6. The method of claim 5, further comprising:

determining whether the machine invoice data is a value-added tax invoice or not by using a preset expert knowledge base;

and if the machine billing is the value-added tax invoice, determining that the image classification result is used as the real category of the value-added tax invoice.

7. An apparatus for document image classification, comprising:

the image acquiring unit of the bills to be classified is configured to acquire images of the bills to be classified;

the parallel recognition unit is configured to perform preset image classification operation, Optical Character Recognition (OCR) operation and handwriting recognition operation on the to-be-classified bill image simultaneously by utilizing a multithreading technology, and correspondingly obtain an image classification result, an OCR recognition result and a handwriting recognition result; the hand recognition operation is completed based on a handwriting recognition model constructed by combining a plurality of sub-models with a voting mechanism, and each sub-model is constructed based on different handwritten bill features;

an actual category determining unit configured to determine an actual category of the to-be-classified bill image according to at least one of the image classification result, the OCR recognition result and the handwriting recognition result.

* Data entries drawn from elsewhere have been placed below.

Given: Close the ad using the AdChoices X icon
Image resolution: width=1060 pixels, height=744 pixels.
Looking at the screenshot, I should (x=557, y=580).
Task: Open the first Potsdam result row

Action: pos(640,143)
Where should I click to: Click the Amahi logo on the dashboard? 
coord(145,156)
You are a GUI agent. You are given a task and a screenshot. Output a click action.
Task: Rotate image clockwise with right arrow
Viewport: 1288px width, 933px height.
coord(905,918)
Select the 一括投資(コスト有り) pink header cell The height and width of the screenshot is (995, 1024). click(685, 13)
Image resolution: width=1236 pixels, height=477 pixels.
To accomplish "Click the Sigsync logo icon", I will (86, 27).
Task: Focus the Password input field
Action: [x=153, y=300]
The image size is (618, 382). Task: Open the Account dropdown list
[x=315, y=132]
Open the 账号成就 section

8. The apparatus of claim 7, wherein the parallel recognition unit comprises a handwriting recognition subunit configured to:

9. The apparatus of claim 8, wherein the voting model comprises at least one of: a random forest model, a LightGBM decision tree model and an XGBOTST decision tree model;

10. The apparatus of claim 7, wherein the parallel recognition unit comprises an image classification subunit configured to:

11. The apparatus according to any of claims 7 to 10, wherein the actual category determining unit is further configured to:

12. The apparatus of claim 11, further comprising:

a value-added tax invoice determination unit configured to determine whether the machine invoice data is a value-added tax invoice using a preset expert knowledge base;

and the value-added tax invoice category determination unit is configured to determine the image classification result as the real category of the value-added tax invoice when the machine bills the value-added tax invoice.

13. An electronic device, comprising:

at least one processor; and

a memory communicatively coupled to the at least one processor; wherein the content of the first and second substances,

the memory stores instructions executable by the at least one processor to enable the at least one processor to perform the method for document image classification of any one of claims 1-6.

14. A non-transitory computer readable storage medium having stored thereon computer instructions for causing the computer to perform the method for document image classification of any one of claims 1-6.